No one messes with them, either. La Bomba reported that she saw a bunch of bikes left unattended with very expensive-looking leather jackets wrapped up on the handlebars. At first, she thought that the bikers were being very trusting; then she realized, who exactly would mess with a biker? No matter how nice the jacket is, that pretty much is guaranteeing you a big ole can of whup-ass.
And burn on the WashPost. They accidentally - or at least, I'm assuming it wasn't on purpose - printed, on the cover of Saturday's Metro section, this photo: http://www.washingtonpost.com/wp-dyn/content/photo/2005/05/27/PH2005052701575.html. In case they've taken the picture down, it's of a fierce-looking member of Rolling Thunder with a little drop-kick dog perched on his knee. Obviously, the photographer was focusing on the disconnect between the big, burly man and the twee pet. What's funny is that the motorcycle guy was wearing a leather jacket on which you could clearly read a patch that said, "Asshole." Shocking. Won't someone please think of the children?
I've never been on a Harley. Growing up, my mom had a ban on motorcycle rides as one of the absolute, cross-this-and-die restrictions for us (another one was: do not skip school.

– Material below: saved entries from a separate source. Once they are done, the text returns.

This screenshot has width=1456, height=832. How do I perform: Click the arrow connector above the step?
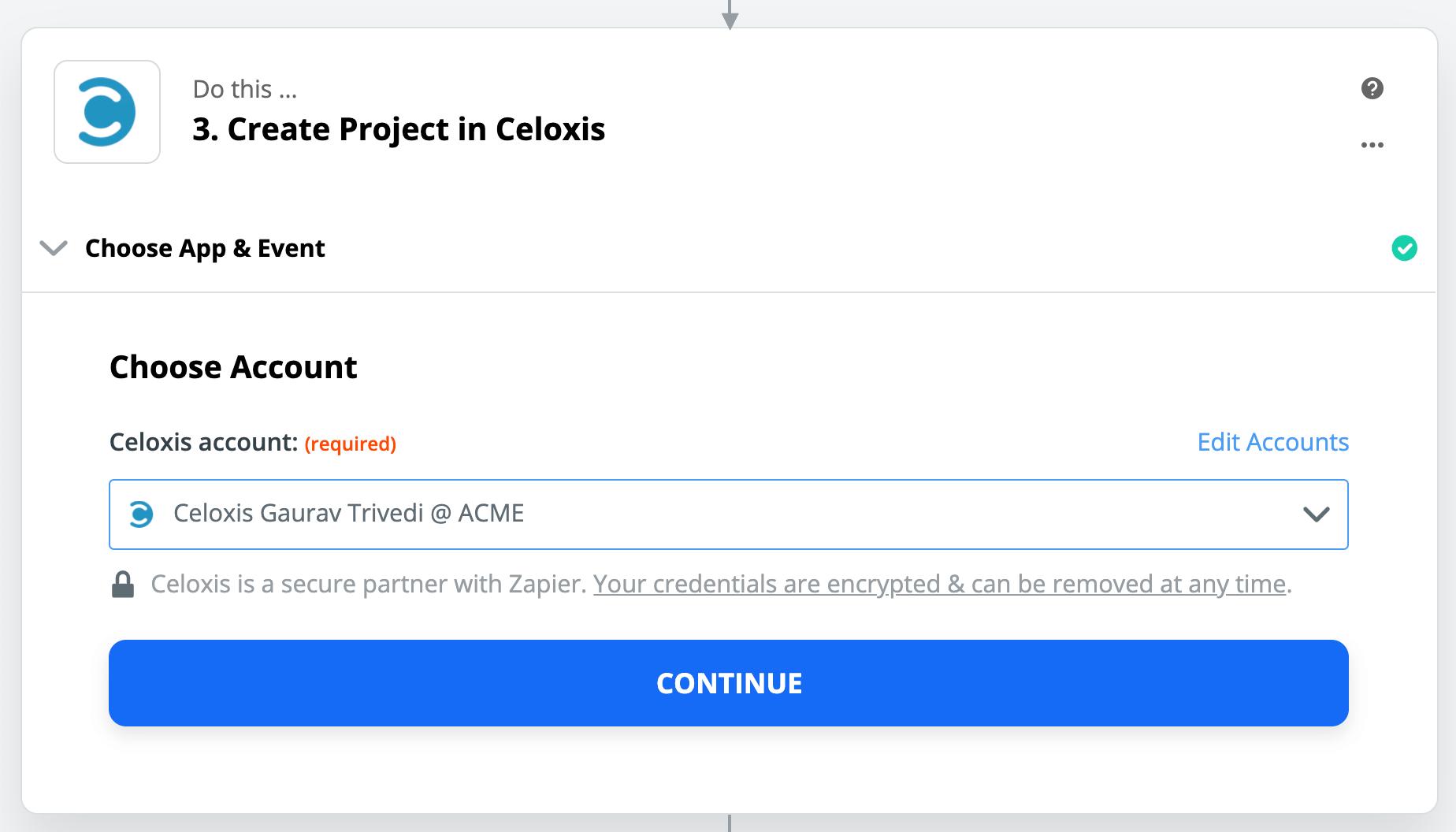point(730,16)
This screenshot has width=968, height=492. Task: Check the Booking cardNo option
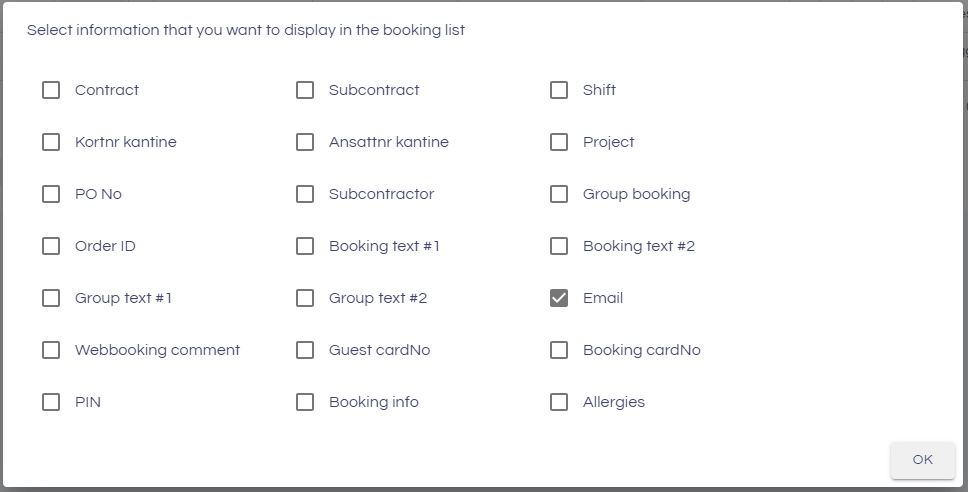(x=559, y=350)
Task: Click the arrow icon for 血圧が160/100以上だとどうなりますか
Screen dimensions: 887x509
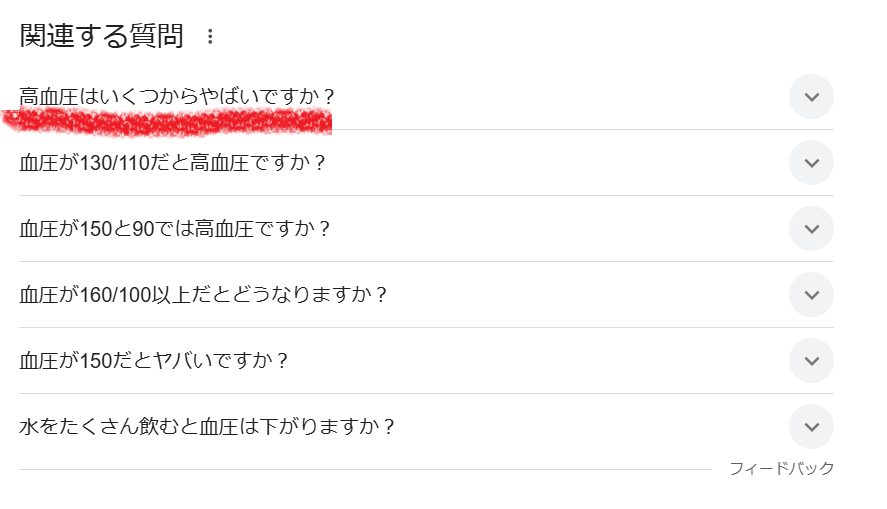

She assured us that if we did, and we got caught, she would hold our hands and walk us to classes. I had no doubt that she would and consequently never, ever missed a day).
As an adult, I did manage to get on a small motorcycle though. A few years ago, I was visiting FrequentFlyer in Athens for Thanksgiving. He had to work most days, so I spent my time out seeing the sights and tooling around various tourist destinations. At one museum, I got to chatting with a guard who was very friendly. He ended up asking me out for coffee, and I figured, what the hell - FrequentFlyer was going to have to work late that day anyways. So the museum guard (MG) arranged to pick me up by a metro. I thought that we'd walk to a local cafe. MG had different plans. He wanted to drive me, on his motorcycle, to the top of a local hill so that I could see Athens in twilight. I realized that I was in for a trip to Athens' version of Makeout Point, but I thought I would cross that bridge when I came to it. I put on his spare helmet and off we went.
MG went zipping up these very windy, wet roads (it had rained earlier that day). Which didn't make me that nervous. What had me shitting bricks was his driving on the wrong side of the road around blind turns and passing more sane motorists in the process. All I could think was that I was going to die on that hilltop and, when I met up with my mom in the afterlife, I would have the biggest "I told you so" coming. By the time we made it to the peak, my legs were shaking. I very firmly told MG that if we didn't go slower on the way back down, there would be hell to pay. We put-putted back down the hill, much to my great relief. And it pretty much cured me of ever wanting to ride a motorcycle again.